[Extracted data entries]
§

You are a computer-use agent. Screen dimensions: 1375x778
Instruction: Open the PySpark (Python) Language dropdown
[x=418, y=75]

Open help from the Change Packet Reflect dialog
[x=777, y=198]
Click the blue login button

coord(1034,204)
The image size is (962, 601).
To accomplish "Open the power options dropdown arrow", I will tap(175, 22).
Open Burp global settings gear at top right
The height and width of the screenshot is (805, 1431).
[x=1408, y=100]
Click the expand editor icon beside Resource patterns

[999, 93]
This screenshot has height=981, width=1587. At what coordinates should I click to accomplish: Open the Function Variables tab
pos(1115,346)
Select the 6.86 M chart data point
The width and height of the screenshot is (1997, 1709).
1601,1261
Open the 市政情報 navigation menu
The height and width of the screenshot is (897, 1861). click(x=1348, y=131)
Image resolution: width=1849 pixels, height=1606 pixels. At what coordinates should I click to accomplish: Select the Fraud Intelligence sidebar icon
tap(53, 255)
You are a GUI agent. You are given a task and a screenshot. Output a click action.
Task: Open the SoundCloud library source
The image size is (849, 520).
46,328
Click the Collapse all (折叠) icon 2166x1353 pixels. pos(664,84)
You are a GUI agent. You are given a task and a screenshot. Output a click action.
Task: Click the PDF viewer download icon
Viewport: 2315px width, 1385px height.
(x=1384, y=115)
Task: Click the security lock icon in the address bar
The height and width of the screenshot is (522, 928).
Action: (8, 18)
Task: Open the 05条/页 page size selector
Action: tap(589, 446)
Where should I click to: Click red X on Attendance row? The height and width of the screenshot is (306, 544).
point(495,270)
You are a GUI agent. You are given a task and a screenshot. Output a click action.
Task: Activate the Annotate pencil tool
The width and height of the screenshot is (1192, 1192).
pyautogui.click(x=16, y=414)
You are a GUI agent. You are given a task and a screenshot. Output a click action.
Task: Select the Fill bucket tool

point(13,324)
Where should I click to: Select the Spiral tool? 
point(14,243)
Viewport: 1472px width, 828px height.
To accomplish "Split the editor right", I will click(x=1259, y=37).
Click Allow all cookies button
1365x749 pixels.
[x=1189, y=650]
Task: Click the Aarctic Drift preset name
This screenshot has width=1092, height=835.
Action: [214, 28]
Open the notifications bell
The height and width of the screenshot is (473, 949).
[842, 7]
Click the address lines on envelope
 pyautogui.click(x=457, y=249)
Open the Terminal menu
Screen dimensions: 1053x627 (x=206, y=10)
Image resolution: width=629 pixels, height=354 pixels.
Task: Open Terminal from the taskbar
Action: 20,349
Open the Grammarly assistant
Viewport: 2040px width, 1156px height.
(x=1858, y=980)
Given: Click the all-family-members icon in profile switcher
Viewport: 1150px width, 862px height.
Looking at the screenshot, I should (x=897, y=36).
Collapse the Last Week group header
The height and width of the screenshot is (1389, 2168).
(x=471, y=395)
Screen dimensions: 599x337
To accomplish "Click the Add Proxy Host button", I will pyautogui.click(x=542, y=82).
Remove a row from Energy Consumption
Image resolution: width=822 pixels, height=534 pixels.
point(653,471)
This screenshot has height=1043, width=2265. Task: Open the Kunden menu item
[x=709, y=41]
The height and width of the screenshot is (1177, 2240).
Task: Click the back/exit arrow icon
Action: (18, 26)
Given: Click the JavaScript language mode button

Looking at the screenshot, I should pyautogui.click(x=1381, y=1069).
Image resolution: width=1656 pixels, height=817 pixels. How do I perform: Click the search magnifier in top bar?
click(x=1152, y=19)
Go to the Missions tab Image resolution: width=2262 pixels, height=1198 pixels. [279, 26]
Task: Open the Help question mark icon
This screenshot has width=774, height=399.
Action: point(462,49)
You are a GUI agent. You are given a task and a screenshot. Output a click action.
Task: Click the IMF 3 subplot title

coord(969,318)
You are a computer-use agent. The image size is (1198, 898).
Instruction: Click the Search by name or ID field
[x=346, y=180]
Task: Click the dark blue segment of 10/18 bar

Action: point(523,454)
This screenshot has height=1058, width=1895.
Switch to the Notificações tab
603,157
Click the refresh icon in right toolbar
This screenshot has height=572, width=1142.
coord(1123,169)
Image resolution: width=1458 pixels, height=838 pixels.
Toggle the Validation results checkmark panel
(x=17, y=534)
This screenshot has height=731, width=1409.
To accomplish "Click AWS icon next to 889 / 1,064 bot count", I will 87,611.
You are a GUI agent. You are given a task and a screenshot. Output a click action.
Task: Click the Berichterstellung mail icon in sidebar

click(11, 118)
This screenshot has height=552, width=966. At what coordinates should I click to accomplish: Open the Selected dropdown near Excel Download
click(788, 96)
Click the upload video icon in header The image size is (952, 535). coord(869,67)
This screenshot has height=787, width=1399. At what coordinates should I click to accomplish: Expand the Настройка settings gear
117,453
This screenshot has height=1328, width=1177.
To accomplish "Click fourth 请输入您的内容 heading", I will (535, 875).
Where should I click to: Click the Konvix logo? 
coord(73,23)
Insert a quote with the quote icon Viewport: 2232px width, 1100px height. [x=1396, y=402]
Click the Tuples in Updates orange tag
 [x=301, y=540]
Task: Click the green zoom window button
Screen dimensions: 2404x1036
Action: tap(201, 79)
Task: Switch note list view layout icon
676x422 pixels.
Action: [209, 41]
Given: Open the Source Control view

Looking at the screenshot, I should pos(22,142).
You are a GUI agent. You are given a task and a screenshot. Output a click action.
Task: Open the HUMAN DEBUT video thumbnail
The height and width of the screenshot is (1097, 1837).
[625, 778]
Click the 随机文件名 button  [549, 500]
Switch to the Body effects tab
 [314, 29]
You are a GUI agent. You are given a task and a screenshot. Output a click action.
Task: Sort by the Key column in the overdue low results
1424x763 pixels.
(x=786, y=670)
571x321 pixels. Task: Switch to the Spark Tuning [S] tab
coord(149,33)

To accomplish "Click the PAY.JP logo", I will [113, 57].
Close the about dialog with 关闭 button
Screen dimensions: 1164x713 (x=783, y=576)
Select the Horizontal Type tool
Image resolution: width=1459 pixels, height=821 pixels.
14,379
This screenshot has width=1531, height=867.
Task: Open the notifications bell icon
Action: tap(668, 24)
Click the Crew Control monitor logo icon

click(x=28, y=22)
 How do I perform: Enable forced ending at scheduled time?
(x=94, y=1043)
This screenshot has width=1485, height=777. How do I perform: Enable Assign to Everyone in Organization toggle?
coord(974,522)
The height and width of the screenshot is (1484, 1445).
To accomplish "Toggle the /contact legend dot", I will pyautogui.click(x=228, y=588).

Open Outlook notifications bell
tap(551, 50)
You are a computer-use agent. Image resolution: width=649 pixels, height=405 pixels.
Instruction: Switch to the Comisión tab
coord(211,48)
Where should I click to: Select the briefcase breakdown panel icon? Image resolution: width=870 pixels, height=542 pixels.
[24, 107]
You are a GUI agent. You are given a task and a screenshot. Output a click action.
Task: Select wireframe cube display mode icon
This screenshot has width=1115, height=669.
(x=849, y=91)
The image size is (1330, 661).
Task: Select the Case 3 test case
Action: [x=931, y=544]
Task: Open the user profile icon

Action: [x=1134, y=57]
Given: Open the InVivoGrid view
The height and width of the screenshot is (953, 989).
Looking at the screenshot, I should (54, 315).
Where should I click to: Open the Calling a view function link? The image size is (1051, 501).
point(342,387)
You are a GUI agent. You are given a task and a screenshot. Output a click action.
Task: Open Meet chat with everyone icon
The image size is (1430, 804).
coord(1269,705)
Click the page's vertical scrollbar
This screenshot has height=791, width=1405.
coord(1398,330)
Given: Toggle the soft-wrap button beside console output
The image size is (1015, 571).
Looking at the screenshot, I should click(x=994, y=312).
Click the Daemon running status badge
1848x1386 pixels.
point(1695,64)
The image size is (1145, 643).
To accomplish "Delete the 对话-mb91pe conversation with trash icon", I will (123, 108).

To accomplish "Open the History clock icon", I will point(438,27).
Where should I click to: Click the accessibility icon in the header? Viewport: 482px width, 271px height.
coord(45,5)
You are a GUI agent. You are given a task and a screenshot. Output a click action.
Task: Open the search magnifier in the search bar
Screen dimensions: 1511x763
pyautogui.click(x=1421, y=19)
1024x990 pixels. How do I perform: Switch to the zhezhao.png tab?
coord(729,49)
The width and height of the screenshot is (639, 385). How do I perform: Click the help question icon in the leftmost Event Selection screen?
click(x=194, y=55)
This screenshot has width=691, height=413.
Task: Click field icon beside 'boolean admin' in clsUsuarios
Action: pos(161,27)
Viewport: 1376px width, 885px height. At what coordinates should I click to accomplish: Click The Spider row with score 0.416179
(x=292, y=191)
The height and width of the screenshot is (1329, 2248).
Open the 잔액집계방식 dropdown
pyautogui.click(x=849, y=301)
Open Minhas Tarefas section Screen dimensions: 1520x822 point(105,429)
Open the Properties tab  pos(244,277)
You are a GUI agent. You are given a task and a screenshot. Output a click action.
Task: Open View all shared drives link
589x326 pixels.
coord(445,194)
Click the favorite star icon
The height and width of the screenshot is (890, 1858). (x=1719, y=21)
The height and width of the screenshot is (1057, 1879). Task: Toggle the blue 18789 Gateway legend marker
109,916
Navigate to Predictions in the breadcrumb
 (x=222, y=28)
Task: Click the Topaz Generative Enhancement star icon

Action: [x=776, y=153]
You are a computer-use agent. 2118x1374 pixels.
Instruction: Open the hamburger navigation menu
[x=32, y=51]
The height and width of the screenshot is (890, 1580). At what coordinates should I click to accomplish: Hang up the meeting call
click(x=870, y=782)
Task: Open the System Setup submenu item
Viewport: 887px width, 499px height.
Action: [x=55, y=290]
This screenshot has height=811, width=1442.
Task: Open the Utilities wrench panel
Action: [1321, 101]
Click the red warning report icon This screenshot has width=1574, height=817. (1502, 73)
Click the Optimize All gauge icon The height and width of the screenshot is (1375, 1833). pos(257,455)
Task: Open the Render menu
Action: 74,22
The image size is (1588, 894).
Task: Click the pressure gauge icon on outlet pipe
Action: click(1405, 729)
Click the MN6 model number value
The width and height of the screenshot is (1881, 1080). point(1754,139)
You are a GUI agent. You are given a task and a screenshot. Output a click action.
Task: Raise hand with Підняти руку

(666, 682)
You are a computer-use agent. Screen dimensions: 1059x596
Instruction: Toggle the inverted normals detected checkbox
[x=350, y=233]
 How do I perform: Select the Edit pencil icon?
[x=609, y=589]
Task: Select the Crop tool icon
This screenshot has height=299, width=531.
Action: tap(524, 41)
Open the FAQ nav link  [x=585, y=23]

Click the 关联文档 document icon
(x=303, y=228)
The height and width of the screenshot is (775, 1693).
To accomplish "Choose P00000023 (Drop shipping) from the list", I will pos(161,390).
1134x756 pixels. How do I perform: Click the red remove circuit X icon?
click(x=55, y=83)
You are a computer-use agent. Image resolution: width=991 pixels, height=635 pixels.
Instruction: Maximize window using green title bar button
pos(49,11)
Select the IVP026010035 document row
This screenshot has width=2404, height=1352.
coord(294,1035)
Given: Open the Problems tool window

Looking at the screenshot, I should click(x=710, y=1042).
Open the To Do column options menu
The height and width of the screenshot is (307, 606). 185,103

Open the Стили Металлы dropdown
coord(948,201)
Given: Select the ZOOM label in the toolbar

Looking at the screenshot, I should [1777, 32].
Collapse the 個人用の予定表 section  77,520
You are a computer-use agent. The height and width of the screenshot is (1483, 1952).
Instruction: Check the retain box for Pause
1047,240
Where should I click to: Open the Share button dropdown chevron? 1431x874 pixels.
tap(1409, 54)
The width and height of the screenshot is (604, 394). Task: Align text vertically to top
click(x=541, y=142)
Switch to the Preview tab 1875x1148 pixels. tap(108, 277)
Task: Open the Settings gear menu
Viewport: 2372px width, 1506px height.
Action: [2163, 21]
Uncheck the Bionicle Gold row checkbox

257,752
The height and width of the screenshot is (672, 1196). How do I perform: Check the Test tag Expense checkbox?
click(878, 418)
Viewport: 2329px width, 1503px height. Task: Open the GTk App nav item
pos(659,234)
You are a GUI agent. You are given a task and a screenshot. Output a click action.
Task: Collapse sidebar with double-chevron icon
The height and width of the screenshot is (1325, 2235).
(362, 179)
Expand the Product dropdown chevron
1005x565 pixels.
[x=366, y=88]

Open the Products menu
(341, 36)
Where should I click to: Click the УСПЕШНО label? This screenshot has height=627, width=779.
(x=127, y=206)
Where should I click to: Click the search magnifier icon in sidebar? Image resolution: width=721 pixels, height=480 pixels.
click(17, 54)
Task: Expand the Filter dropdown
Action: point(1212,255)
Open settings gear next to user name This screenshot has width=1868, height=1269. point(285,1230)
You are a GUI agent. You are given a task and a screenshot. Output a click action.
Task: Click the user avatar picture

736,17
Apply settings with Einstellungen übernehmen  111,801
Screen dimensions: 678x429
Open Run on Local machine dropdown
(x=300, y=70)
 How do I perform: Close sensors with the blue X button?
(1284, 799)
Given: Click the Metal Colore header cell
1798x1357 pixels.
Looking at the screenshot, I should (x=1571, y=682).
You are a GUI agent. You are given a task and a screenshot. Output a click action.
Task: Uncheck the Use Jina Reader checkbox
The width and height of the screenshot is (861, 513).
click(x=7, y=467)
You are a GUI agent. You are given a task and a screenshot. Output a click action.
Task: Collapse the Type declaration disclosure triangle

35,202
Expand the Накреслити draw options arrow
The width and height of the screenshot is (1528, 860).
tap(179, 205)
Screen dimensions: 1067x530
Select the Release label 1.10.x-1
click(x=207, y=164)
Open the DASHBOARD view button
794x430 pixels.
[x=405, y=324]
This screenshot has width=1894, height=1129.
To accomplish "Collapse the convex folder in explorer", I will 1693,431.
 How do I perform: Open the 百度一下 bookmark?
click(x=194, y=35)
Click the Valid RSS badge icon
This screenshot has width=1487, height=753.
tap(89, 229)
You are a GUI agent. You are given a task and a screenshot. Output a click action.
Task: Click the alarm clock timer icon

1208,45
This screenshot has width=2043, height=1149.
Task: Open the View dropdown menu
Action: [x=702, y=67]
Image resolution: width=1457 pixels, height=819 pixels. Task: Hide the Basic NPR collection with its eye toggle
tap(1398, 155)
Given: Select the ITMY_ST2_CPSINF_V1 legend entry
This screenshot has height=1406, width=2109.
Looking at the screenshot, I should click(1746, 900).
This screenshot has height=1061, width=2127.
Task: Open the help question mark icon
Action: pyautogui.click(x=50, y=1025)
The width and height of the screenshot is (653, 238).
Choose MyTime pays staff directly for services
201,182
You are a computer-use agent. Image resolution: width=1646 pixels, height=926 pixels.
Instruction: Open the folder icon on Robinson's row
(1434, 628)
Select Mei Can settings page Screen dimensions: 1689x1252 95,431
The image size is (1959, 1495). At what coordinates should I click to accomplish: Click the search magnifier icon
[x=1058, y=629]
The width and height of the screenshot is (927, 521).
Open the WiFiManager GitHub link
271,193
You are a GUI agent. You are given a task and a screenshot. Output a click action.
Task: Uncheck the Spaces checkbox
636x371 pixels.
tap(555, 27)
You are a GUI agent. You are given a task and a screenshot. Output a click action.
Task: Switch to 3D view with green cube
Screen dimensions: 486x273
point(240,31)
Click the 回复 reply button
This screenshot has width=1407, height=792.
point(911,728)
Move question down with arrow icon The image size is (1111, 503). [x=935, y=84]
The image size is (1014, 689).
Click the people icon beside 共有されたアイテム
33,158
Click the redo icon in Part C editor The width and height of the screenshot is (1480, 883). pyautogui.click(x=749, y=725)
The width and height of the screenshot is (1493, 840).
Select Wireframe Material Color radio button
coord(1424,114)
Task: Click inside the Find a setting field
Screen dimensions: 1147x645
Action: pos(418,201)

§

■ TASK
In the entries above, find the line with "1798x1357 pixels." and the line with "Given: Select the ITMY_ST2_CPSINF_V1", then set down exactly those two and every line between them, nothing else.

■ WRITTEN RESPONSE
1798x1357 pixels.
Looking at the screenshot, I should (x=1571, y=682).
You are a GUI agent. You are given a task and a screenshot. Output a click action.
Task: Uncheck the Use Jina Reader checkbox
The width and height of the screenshot is (861, 513).
click(x=7, y=467)
You are a GUI agent. You are given a task and a screenshot. Output a click action.
Task: Collapse the Type declaration disclosure triangle

35,202
Expand the Накреслити draw options arrow
The width and height of the screenshot is (1528, 860).
tap(179, 205)
Screen dimensions: 1067x530
Select the Release label 1.10.x-1
click(x=207, y=164)
Open the DASHBOARD view button
794x430 pixels.
[x=405, y=324]
This screenshot has width=1894, height=1129.
To accomplish "Collapse the convex folder in explorer", I will 1693,431.
 How do I perform: Open the 百度一下 bookmark?
click(x=194, y=35)
Click the Valid RSS badge icon
This screenshot has width=1487, height=753.
tap(89, 229)
You are a GUI agent. You are given a task and a screenshot. Output a click action.
Task: Click the alarm clock timer icon

1208,45
This screenshot has width=2043, height=1149.
Task: Open the View dropdown menu
Action: [x=702, y=67]
Image resolution: width=1457 pixels, height=819 pixels. Task: Hide the Basic NPR collection with its eye toggle
tap(1398, 155)
Given: Select the ITMY_ST2_CPSINF_V1 legend entry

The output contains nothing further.